BBC colleagues thought I was too common for telly, says Breakfast's McGovern

David Prior's picture
by David Prior

A BBC presenter has revealed how her strong Northern accent once led to her being derided as "too common for telly" by one of the corporation's senior managers.

Stephanie McGovern, who presents the business news on BBC Breakfast, has also spoken out about the abuse she receives from viewers because of her Teesside tones.

Writing in this week's Radio Times, the Middlesbrough-born presenter said: "Despite being a business journalist at the BBC for ten years, working behind the scenes on our high-profile news programmes, I was viewed by some in the organisation to be 'too common for telly'.

Stephanie McGovern on BBC Breakfast Stephanie McGovern on BBC Breakfast

“I remember at the end of one BBC job interview being told by the manager: ‘I didn’t realise people like you were clever’. Sad, but true."

McGovern, 31, added that she was still shocked by the level of vitriol her accent inspired in some viewers.

“The first question I get will be, 'What are Bill (Turnbull) and Susanna (Reid) like in real life?' – I’m happy to report they’re lovely – and then it’s, 'Where’s your accent from?', which I like to chat about.
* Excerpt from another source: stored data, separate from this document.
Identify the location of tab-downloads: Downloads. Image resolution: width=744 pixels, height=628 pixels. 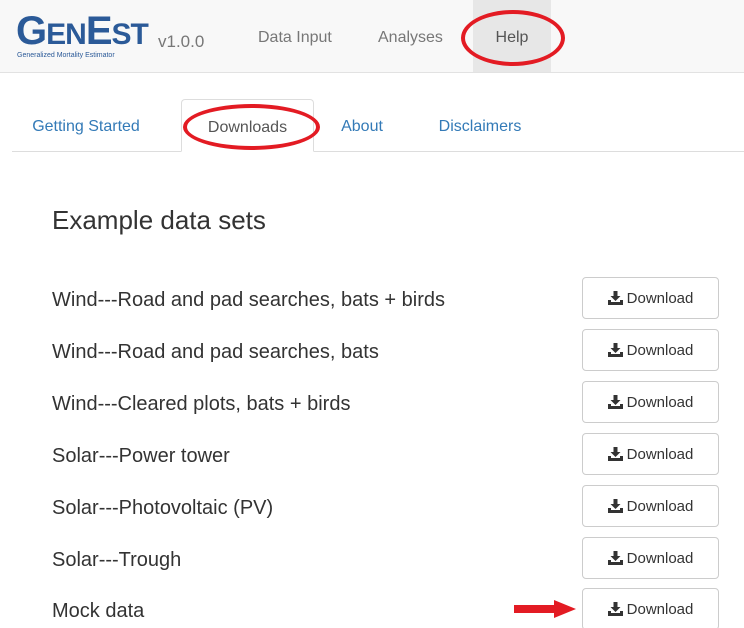
(248, 126).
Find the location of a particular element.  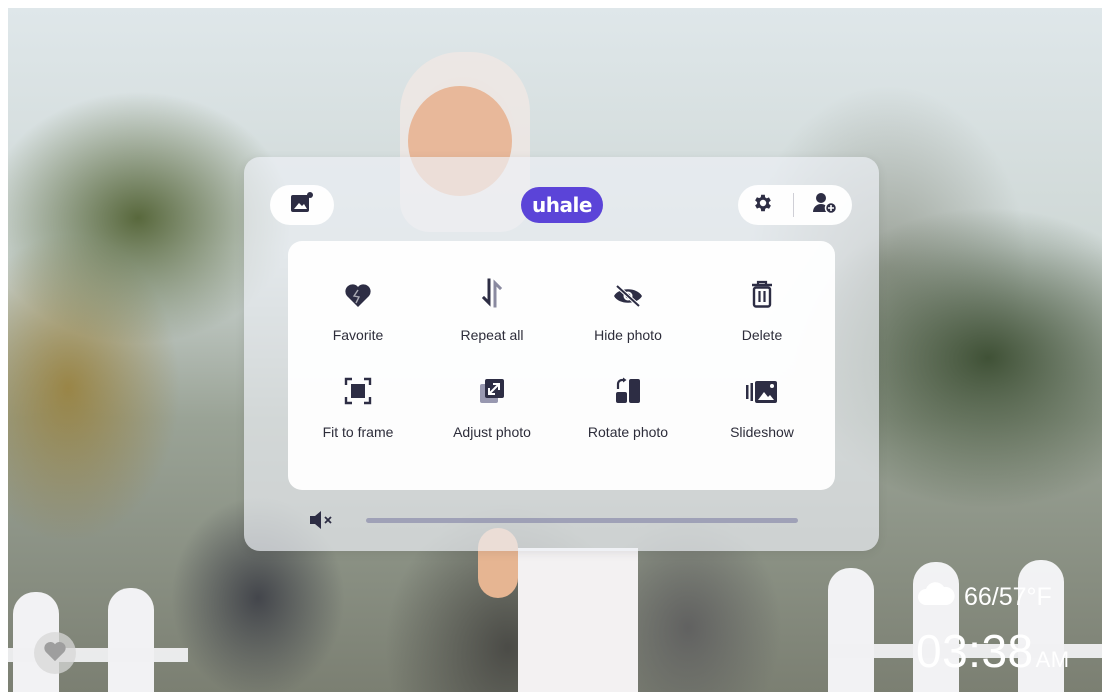

top-right-actions is located at coordinates (795, 205).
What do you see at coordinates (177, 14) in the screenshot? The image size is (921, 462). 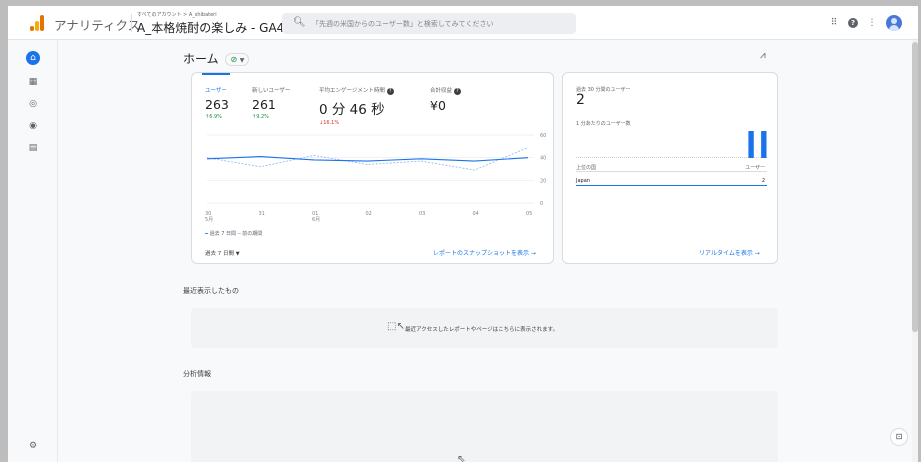 I see `account-breadcrumb: すべてのアカウント > A_shibateri` at bounding box center [177, 14].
But, unfortunately, there are quite a few people out there who are nasty about the way I talk," she said.

“You would think that after nearly two years in the job, people would be used to my Teesside tones. To be fair most are, but there are still some viewers who can’t accept that someone with my accent can have a brain. It means that I regularly get abuse about it.

"I’ve had tweets questioning whether I really did go to university because surely I would have lost my accent if I did; a letter suggesting, very politely, that I get correction therapy; and an email saying I should get back to my council estate and leave the serious work to the clever folk."

She added: “The other misconception that comes through in my 'fan mail' is that people with regional accents can’t use the English language correctly. I, like many annoying pedants, will wince when someone says 'less' when they should have said 'fewer'. But my 'poor' sounds like poo-ah, not pore; and my 'grass' rhymes with mass, not farce. What’s wrong with that?

“It’s inevitable that not everyone will like me, and that some will find me annoying. That’s fine. All presenters deal with that. What’s scary is the ignorance about what having a regional accent means, or indeed doesn’t mean. It certainly doesn’t equal ignorance."

McGovern also paid tribute to her former editor Alison Ford, who died earlier this month from cancer.

“She was the woman who took a gamble on me when other managers thought she was mad," she said.